We present a guided workflow and visualization of results. In this document only the guided workflow is presented. A second document with the visualization of results will follow. The workflow consists of several connected scripts that prepare the data for modelling, do the model fitting and assessment of performance, and the final prediction of soil property maps. A configuration file named config.R stores important variables that are needed by almost all of the scripts in the workflow, this file is in the config/ folder. In config.R you will have, for instance, to specify on which variable to run the workflow and the project_dir (the directory which contains all the data of the project: inputs, outputs, reports).
For this project we map topsoil (depth 0 - 20). The soil input data is provided in layers that have a top depth and bottom depth. These layers need to be combined in a single value for each profile. We do this performing a weighted average, where the weights are the widths (bottom depth - top depth) of the layers.
This section shows the preparation of the input data for the DSM modelling. A script cleans the soil observations dataset and writes to disk the resulting cleaned dataset. Another script performs preprocessing on the cleaned input data, in this workflow the preprocessing consists of filtering the soil layers so that only topsoil (depth up to 20 cm) is considered, and then applies a weighted average over the layers for each of the soil variables of the project.
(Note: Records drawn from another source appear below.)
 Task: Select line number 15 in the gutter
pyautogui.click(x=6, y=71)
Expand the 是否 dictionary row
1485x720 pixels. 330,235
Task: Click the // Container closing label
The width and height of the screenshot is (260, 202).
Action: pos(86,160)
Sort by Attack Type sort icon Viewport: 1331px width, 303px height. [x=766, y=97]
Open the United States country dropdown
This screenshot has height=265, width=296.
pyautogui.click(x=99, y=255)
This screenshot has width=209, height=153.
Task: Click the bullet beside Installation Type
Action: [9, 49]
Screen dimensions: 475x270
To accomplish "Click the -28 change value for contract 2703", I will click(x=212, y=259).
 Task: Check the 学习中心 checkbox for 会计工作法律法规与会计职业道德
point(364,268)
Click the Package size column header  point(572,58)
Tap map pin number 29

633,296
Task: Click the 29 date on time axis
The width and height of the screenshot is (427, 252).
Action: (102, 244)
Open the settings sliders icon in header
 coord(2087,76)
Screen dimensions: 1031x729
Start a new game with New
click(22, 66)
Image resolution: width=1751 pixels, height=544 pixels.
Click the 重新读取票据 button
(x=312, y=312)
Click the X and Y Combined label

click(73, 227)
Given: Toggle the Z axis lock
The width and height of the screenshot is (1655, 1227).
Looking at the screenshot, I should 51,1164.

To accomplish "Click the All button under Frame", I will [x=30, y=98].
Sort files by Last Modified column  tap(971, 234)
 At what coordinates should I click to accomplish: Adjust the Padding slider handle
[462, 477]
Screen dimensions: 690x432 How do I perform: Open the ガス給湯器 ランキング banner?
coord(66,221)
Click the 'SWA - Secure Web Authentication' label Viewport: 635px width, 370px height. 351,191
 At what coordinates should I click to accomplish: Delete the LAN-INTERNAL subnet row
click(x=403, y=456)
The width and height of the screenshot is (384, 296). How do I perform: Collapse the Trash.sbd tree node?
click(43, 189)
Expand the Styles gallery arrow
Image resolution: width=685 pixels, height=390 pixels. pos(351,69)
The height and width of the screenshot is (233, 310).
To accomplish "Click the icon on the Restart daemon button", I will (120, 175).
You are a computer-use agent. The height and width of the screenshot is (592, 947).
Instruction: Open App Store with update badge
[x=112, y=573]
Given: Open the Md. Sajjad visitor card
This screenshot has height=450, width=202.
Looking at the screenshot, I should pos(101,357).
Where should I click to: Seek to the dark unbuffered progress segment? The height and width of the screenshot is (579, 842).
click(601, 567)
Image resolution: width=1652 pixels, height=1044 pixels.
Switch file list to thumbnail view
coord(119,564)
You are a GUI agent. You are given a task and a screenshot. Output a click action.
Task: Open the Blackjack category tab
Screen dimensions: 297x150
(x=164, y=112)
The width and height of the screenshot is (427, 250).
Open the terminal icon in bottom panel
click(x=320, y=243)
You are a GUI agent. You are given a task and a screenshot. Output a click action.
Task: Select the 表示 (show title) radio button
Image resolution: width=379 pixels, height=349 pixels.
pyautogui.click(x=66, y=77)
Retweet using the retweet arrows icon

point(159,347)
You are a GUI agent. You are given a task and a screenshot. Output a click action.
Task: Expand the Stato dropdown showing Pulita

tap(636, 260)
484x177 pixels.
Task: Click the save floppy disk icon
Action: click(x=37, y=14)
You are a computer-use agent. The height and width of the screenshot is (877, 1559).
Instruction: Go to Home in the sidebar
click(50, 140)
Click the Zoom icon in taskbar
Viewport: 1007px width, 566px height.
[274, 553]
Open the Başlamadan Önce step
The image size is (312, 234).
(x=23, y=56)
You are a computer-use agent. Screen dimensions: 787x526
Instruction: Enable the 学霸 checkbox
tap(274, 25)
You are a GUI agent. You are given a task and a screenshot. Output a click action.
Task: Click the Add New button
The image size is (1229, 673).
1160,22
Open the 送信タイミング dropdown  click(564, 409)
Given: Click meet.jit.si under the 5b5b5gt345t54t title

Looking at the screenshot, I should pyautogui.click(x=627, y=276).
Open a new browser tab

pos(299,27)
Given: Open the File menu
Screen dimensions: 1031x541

An additional script uses the locations of the soil profiles and extracts the values of the covariates at those locations.
List of imported packages for this section
library(dplyr)
library(tidyr)
library(stringr)
source("config/config.R")# modify according to your config (ex. data directory)
Read the soil input data
input_data <- read.csv(file.path(project_dir,"data/input_data.csv"))
Clean data: The column Depth has several special characters that have to be erased Once Depth is clean we can separate it into top and bottom
input_data <- input_data %>%
mutate(Depth = str_replace_all(Depth, "([()?ABCD .])", "")) %>%
separate(col = Depth, into = c("top","bottom")) %>%
mutate(top = as.numeric(top), bottom = as.numeric(bottom))
Compute depth: depth will be the mean between top and bottom
input_data <- input_data %>%
mutate(depth = rowMeans(dplyr::select(.,top,bottom),na.rm = TRUE))
Filter Bulk Density: The BulkDensityMax parameter is set in the config file config/config.R
input_data$BulkDensity <- ifelse(input_data$BulkDensity <= BulkDensityMax,
input_data$BulkDensity,NA)
Write file to disk
write.csv(input_data,
file.path(project_dir,"data/inpt_data_clean.csv"),
row.names=FALSE)
List of imported packages for this section
library(dplyr)
library(tidyr)
library(magrittr)
source('config/config.R')
Read data (cleand by script scripts/data_preparation/input_data_clean.R)
observations <- read.csv(file.path(project_dir,'data/inpt_data_clean.csv'))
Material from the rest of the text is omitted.